_Exercise task_:
Update the lines starting at the one containing "Task: Click the Windows Start button" and ending at the one containing "Action: pos(87,97)" by replacing "Task" with "Goal", leaving everything else unchanged.

_Input rows_:
________________________________________
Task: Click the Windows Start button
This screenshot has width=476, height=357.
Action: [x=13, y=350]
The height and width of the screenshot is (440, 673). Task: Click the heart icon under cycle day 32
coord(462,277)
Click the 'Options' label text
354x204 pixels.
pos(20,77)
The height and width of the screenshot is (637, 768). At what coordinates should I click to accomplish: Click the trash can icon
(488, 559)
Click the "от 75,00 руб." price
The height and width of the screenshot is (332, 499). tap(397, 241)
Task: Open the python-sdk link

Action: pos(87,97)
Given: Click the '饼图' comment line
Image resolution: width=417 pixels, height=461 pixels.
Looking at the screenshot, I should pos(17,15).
________________________________________
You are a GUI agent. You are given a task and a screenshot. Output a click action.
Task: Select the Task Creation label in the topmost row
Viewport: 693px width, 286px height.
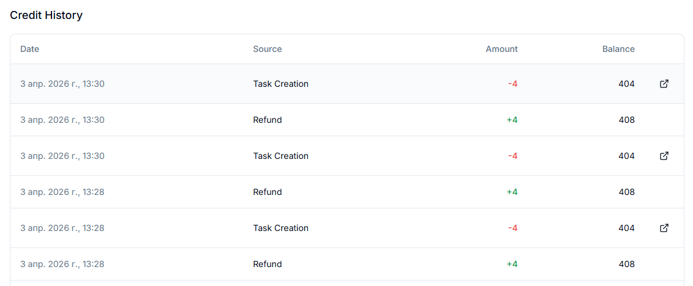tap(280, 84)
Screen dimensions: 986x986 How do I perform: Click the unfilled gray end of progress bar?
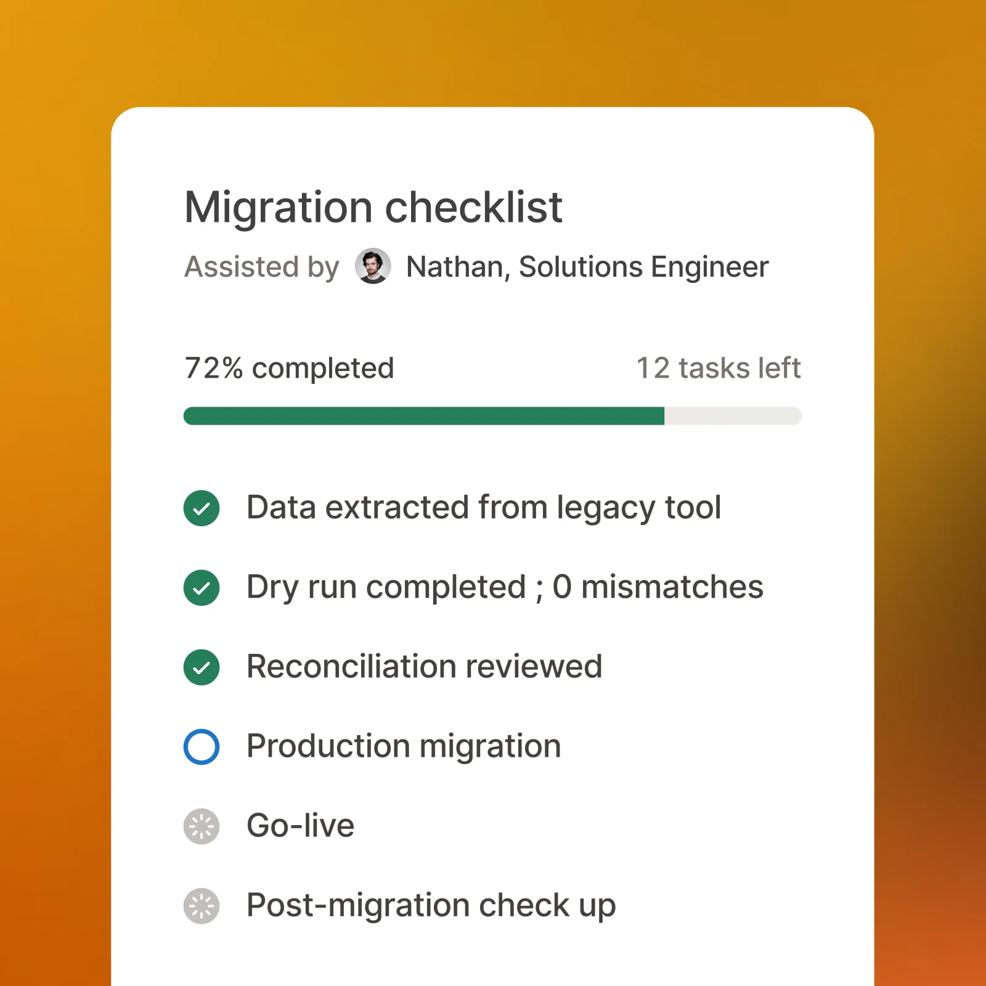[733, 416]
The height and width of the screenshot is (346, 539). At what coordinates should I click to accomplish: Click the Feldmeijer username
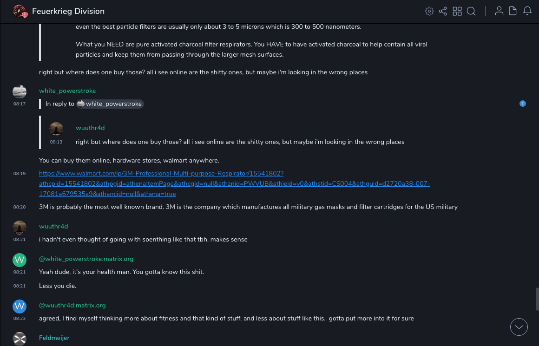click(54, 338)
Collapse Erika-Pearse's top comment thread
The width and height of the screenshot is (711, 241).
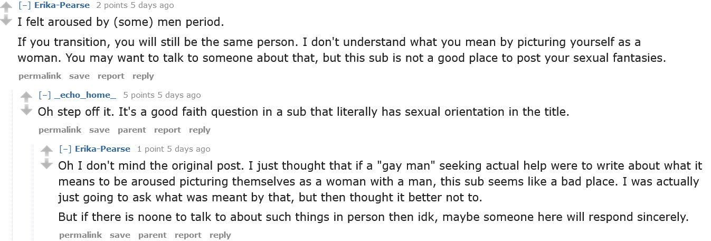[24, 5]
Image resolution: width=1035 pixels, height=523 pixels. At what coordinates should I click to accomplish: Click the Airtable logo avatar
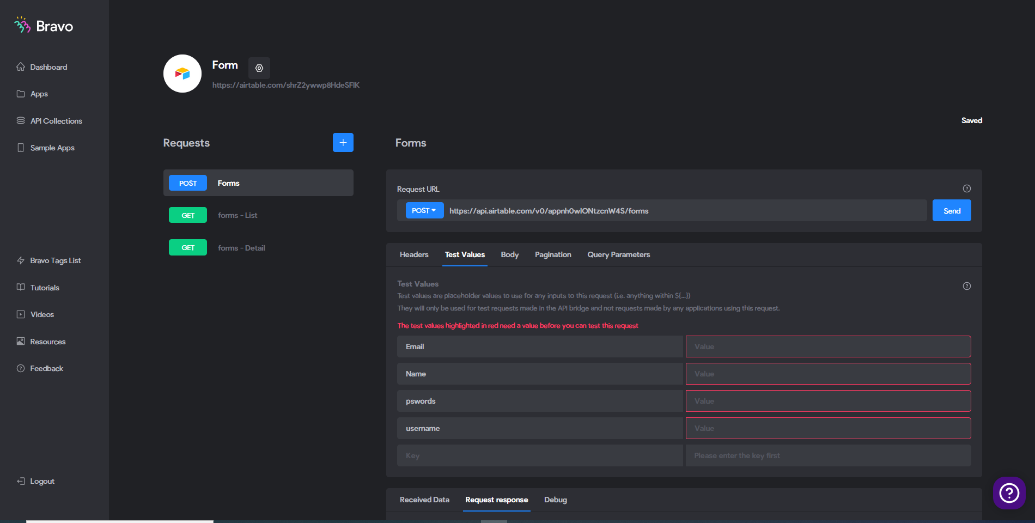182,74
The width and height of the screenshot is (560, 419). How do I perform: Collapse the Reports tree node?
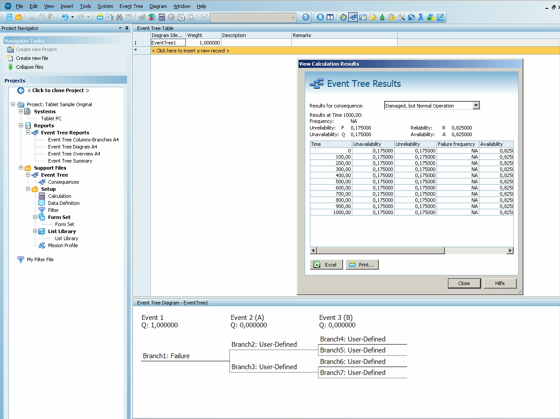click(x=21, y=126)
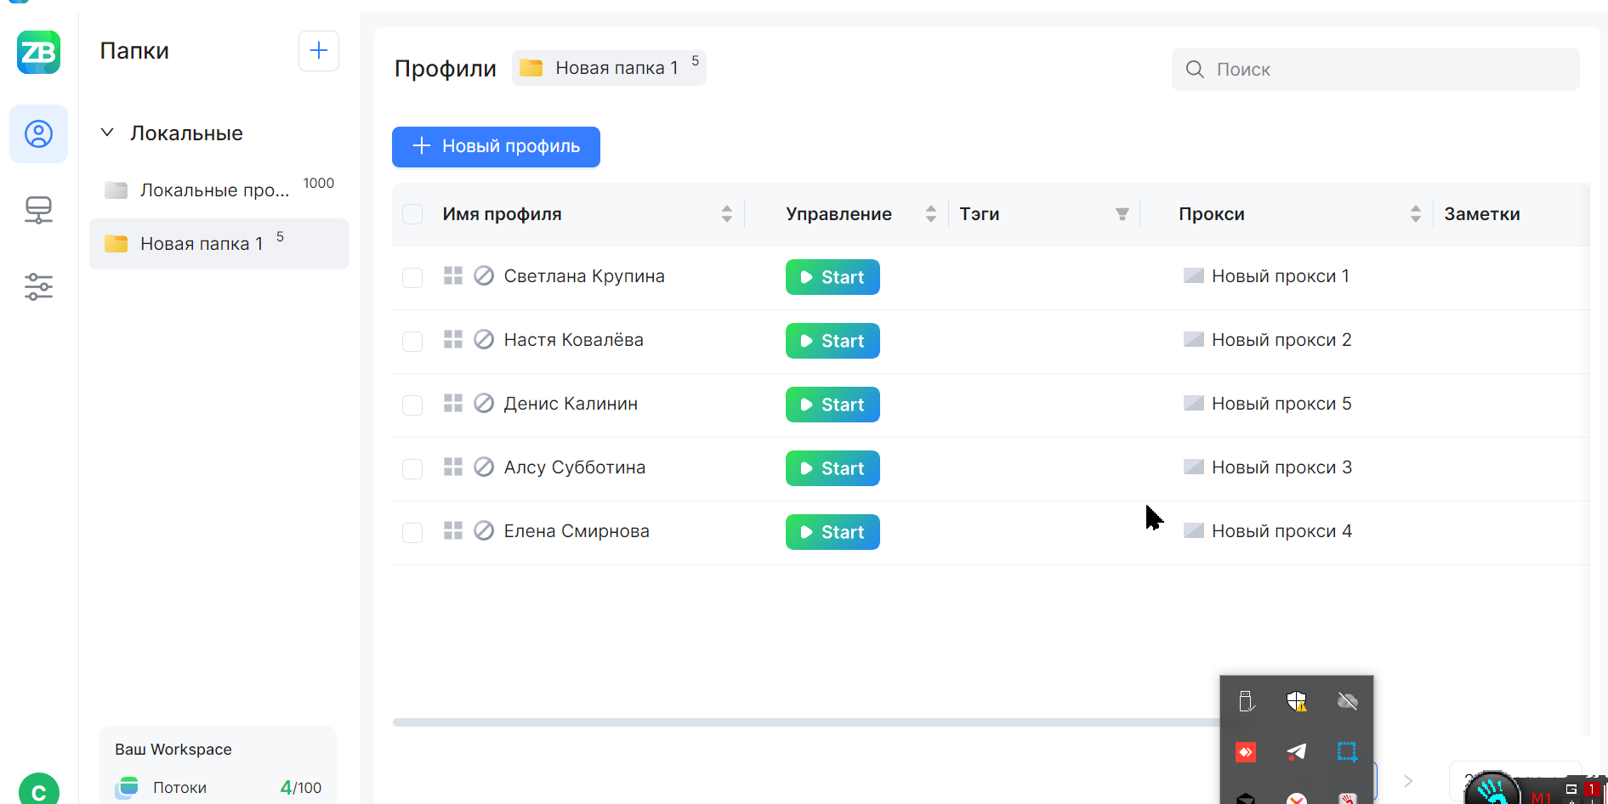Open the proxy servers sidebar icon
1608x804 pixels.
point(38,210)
________________________________________
_Worked answer_:
Goal: Click the Windows Start button
This screenshot has width=476, height=357.
Action: [x=13, y=350]
The height and width of the screenshot is (440, 673). Goal: Click the heart icon under cycle day 32
coord(462,277)
Click the 'Options' label text
354x204 pixels.
pos(20,77)
The height and width of the screenshot is (637, 768). At what coordinates should I click to accomplish: Click the trash can icon
(488, 559)
Click the "от 75,00 руб." price
The height and width of the screenshot is (332, 499). tap(397, 241)
Goal: Open the python-sdk link

Action: pos(87,97)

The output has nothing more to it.